YOUR TASK: The expected answer holds every line from the first line of the data below through the line containing "Task: Click the touch", exactly as written, and no other line.

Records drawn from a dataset
-=-=-=-=-

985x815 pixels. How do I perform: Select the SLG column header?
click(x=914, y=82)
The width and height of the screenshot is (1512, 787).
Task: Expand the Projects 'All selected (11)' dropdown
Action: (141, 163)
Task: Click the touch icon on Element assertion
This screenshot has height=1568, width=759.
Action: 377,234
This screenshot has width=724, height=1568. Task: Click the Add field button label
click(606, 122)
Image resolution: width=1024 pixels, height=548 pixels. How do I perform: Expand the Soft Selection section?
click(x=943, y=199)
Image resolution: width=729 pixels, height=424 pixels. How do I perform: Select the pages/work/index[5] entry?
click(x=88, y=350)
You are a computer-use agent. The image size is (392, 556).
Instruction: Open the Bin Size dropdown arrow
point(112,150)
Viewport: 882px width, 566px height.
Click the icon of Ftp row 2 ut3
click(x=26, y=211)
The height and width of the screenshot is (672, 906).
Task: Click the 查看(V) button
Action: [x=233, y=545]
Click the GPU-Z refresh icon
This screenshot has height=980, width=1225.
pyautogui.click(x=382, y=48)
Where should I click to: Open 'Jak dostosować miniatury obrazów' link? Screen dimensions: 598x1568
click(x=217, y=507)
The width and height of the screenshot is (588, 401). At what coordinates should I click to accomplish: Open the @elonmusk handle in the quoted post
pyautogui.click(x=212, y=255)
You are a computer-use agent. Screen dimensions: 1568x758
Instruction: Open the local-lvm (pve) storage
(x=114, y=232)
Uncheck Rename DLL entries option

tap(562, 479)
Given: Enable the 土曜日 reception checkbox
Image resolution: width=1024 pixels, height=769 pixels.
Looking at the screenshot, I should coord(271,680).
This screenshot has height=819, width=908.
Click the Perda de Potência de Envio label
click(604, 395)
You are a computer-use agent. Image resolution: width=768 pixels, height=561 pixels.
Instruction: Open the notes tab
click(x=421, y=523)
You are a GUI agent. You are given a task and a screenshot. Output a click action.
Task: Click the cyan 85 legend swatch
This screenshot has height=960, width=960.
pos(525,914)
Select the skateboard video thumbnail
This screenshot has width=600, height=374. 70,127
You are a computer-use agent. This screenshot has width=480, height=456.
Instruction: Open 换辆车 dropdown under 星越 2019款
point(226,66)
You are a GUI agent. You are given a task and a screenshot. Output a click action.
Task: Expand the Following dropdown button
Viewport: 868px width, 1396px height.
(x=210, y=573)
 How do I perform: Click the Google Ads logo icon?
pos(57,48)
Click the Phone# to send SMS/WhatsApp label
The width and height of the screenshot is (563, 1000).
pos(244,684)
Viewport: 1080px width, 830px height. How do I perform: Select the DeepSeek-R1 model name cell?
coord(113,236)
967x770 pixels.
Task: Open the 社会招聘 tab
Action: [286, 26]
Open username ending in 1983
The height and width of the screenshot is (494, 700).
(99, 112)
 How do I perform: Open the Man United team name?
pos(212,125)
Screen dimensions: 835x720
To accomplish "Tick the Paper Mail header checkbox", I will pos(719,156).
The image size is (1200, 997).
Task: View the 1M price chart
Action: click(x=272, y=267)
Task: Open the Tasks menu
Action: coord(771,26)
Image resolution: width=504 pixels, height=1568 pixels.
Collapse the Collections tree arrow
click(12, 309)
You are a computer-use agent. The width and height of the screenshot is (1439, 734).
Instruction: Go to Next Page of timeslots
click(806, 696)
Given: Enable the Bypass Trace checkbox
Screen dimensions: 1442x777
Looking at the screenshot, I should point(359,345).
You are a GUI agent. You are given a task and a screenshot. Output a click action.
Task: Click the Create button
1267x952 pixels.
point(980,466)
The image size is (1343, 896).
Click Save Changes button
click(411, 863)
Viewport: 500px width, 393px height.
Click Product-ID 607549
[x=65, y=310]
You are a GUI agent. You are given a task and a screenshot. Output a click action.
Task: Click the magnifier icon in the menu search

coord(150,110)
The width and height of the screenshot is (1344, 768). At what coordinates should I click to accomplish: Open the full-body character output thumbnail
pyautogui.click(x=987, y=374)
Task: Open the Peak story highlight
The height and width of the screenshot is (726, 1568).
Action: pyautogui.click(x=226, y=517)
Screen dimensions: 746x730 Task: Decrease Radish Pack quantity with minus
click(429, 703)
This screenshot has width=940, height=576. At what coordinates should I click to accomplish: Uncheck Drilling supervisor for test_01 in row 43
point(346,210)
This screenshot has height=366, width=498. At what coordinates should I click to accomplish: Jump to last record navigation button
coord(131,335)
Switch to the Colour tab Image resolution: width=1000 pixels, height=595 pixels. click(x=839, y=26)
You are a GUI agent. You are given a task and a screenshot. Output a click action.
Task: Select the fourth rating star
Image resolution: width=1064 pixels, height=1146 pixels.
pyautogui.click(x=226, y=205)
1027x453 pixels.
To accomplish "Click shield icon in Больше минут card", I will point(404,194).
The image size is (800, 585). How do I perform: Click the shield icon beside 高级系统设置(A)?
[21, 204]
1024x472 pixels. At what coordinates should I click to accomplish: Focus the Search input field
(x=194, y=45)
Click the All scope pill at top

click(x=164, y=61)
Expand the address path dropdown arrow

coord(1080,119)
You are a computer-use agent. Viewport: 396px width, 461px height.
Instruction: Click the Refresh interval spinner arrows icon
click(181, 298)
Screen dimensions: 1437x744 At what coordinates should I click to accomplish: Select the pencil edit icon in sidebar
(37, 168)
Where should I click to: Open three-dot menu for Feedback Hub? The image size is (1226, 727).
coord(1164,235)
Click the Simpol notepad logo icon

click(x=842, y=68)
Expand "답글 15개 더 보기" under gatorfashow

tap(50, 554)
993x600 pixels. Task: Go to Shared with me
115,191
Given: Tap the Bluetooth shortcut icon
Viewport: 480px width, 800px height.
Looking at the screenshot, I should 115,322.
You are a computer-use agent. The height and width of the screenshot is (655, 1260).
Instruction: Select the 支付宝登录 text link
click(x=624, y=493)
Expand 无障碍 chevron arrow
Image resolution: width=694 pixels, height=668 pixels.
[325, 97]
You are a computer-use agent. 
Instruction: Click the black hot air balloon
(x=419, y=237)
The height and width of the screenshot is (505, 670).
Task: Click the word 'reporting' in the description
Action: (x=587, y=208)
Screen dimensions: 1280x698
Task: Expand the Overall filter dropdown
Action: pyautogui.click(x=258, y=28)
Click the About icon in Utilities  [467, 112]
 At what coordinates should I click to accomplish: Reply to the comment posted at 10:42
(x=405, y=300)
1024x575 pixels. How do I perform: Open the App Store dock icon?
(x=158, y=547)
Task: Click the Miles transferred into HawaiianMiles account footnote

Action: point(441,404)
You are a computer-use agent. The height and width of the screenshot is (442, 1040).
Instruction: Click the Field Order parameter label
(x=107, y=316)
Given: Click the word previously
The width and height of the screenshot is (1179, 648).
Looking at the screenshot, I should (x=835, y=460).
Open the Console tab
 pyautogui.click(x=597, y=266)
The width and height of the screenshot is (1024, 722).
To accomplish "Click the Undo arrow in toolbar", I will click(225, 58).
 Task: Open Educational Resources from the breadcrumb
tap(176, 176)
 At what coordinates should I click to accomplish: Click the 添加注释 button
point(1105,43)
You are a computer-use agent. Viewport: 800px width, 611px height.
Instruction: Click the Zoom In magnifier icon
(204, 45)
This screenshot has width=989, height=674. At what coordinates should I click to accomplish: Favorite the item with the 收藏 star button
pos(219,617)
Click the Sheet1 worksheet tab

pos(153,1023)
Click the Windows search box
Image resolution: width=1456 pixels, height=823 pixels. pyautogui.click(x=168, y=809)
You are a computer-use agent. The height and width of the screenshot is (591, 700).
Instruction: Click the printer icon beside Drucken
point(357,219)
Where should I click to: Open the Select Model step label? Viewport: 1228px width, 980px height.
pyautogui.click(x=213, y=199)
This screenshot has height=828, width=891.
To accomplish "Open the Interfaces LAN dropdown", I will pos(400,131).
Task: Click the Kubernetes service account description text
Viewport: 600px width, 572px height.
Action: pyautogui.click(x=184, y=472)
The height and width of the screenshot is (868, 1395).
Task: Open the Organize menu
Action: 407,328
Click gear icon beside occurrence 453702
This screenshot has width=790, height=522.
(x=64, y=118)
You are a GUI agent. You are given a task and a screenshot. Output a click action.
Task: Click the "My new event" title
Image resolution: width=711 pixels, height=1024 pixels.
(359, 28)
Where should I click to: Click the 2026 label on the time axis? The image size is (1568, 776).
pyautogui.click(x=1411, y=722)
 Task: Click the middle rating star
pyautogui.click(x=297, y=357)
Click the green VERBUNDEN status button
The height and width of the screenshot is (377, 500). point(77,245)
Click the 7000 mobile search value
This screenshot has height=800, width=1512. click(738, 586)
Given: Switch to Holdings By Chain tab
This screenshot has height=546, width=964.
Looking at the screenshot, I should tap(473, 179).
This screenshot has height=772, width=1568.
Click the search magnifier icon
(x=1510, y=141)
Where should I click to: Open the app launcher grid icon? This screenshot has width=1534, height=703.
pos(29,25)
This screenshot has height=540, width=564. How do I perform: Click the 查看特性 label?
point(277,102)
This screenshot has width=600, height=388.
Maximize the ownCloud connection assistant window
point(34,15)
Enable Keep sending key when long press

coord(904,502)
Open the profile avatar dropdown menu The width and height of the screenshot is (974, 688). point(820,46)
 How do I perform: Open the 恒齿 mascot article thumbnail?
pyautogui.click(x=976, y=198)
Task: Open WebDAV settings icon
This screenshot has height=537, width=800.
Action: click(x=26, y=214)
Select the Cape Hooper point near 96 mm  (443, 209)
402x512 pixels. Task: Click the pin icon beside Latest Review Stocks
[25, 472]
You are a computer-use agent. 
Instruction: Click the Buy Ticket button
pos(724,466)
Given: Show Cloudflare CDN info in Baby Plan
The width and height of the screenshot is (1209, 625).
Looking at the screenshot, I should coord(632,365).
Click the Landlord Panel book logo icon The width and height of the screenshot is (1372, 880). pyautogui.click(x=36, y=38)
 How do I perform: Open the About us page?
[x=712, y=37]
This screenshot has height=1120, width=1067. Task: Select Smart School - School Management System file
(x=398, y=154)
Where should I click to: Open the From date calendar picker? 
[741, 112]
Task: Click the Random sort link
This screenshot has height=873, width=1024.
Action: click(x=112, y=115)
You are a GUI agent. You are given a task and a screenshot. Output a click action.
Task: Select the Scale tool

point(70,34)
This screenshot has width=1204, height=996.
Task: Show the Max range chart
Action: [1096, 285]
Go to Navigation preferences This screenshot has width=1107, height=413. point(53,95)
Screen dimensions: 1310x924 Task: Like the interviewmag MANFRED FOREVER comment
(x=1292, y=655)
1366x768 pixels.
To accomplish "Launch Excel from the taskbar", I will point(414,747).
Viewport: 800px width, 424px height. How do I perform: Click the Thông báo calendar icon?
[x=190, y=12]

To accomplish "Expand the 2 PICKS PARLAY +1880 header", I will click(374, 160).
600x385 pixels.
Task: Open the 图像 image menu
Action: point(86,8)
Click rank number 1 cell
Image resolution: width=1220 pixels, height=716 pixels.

-=-=-=-=-

EXERCISE RESPONSE:
985x815 pixels. How do I perform: Select the SLG column header?
click(x=914, y=82)
The width and height of the screenshot is (1512, 787).
Task: Expand the Projects 'All selected (11)' dropdown
Action: (141, 163)
Task: Click the touch icon on Element assertion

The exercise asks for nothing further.